Okay, so about this mall... it's got the usual mallish shopping establishments. The place may be Canadian, but they have lots of American stores, plus some British ones as well. My favorite being FCUK (French Connection U.K.), with their T-shirts that say "I'd FCUK myself!" Hahaha... or did I just imagine those T-shirts? Oh well. They even have a Build-a-Bear, complete with a stock of Britishy clothes for your stuffed loved one.
Actually, there's a lot of British stuff in Canada, which makes total sense, but whatever. Princess Diana and Prince William merchandise is everywhere. Meanwhile, Harry gets the old ignorical boot, poor kid. PRINCE Harry. Who'd you think I meant, the wizard? Yeah, well... who's more famous? Right -- Potter. So if you are into the wizard known as Harry, you can find the UK covers on all the books and stuff, but not much else. Not that I was... looking for stuff... or anything.

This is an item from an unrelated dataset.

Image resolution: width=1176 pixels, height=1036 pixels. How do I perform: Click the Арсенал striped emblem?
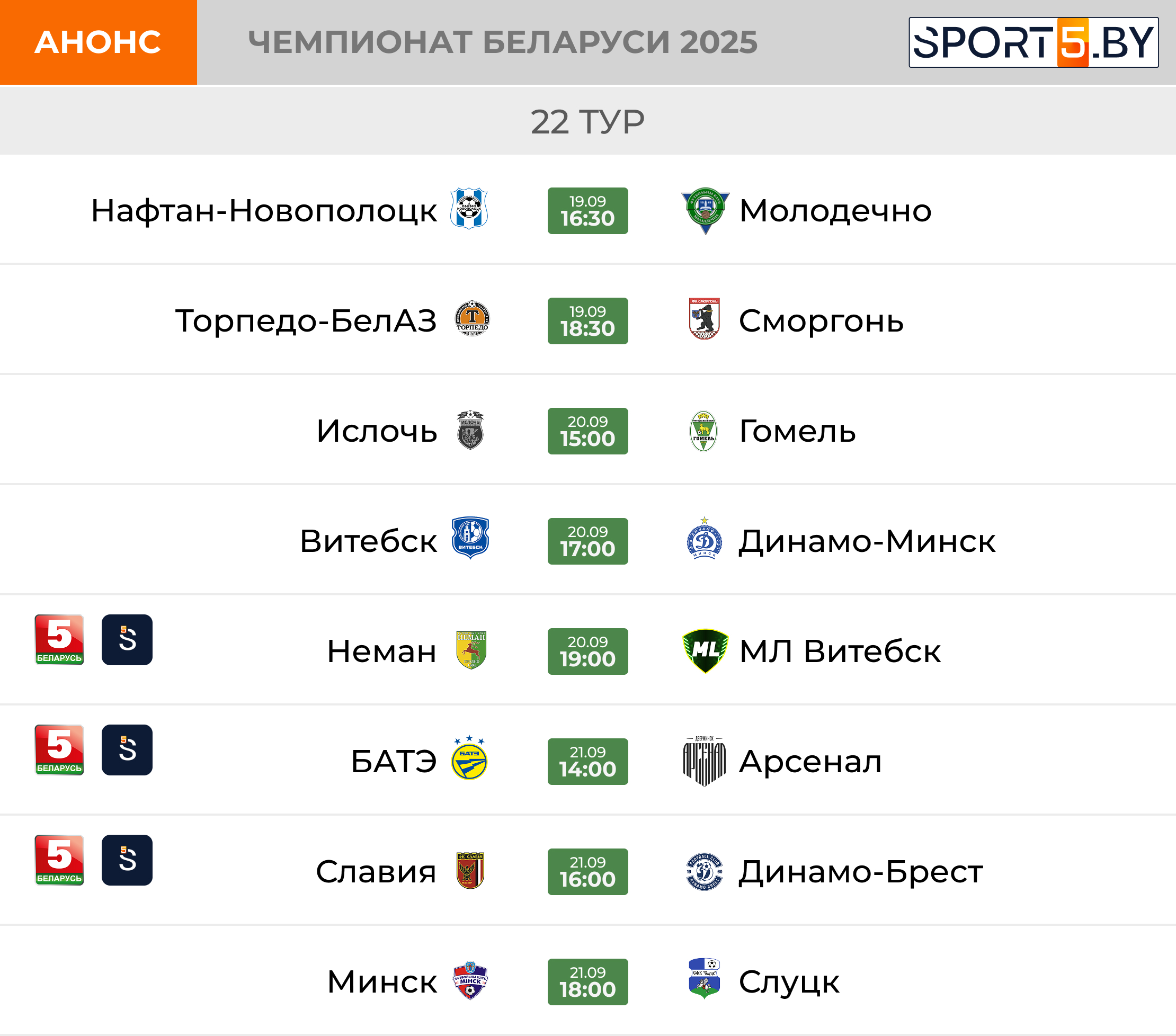tap(704, 761)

Ah, heaven! I want candy -- and those pez dispensers. This was one of two such stores at this mall, stocked full of jelly bellies and other items of sugary goodness, priced by the kilogram. Which reminds me. Traveling from the U.S. to Canada is a box of wackiness because you have to convert everything all of a sudden. Litres, kilometres, Celcius... like Alice through the rabbit hole, your mind boggles to the extreme. And then it falls out. Oh, and how about that whole CANADIAN MONEY thing? What's that about? And how come they have $2 coins and we don't? And why do they have royalty and prime ministers and stuff? Why do we just get a boring old president? I want a queen and a minister who is prime!
Darn this Canadian envy.
Back to the mall. So you're not into shopping -- no problem. The "lake" area of the complex boasts submarines, bumper boats, a live show tank for seals, a pirate ship, an aquarium, and flamingo and penguin exhibits.
Doug, a female penguin.
With animal shows throughout the day, one always has means of visual entertainment. If you're not an animal person, you can hike upstairs to the IMAX theater, or see a live play starring a Captain Jack Sparrow lookalike. (Because everyone loves a faux Depp... um, yeah!)
You'll also find two miniature golf courses at this mall -- one lit completely with black lights and decorated with neon craziness!

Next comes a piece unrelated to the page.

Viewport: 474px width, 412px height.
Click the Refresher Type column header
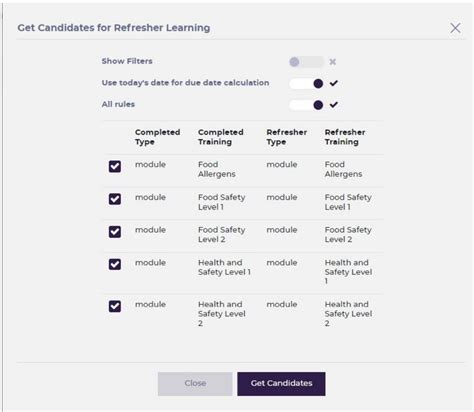click(287, 137)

Hungry? They've got an entire section of the mall devoted to Italian cuisine, plus two other food courts.
So it's the dead of winter and you're bored in Alberta -- what to do? How about you visit the indoor water park, complete with a wave pool and speed slides? Not good enough? How about an amusement park?
Dozens of rides to choose from -- and in true carnivalistic spirit, they all cost ten bucks to ride! But no worries -- watching people get flipped upside-down and go zipping along at 90 kilometres per hour is almost as fun as being on the ride yourself.
Well, here's some mall amusement that you don't even have to pay for...! So it's slightly distasteful -- so what? Chalkboards in the bathroom stall! So, like, is this supposed to deter would-be graffiti artists, or is it to prevent people from being bored while... no, nevermind... ew.
Goofy people.
Coffee kiosks, souvenir shops, a Chinese bakery, a post office, a furniture store, card shops, clothing stores, candy stores... this mall has everything but a Hot Topic. It really is a very nice mall.
Is it worth traveling so far to visit? That depends on how much you enjoy any of the things I mentioned above. And the lack of those things in your hometown. Me? I could have probably been satisfied by a trip to our local mall. At least OUR Taco Time has crisp bean burritos, thank you very much (except NOT!), Canada! Yeah, so my Canadian envy ends at the food court. Their KFC's don't have cole slaw or mac & cheese, and their Taco Bells don't have tostadas!
On the bright side, if you have a craving for escargot, it's not hard to come by here.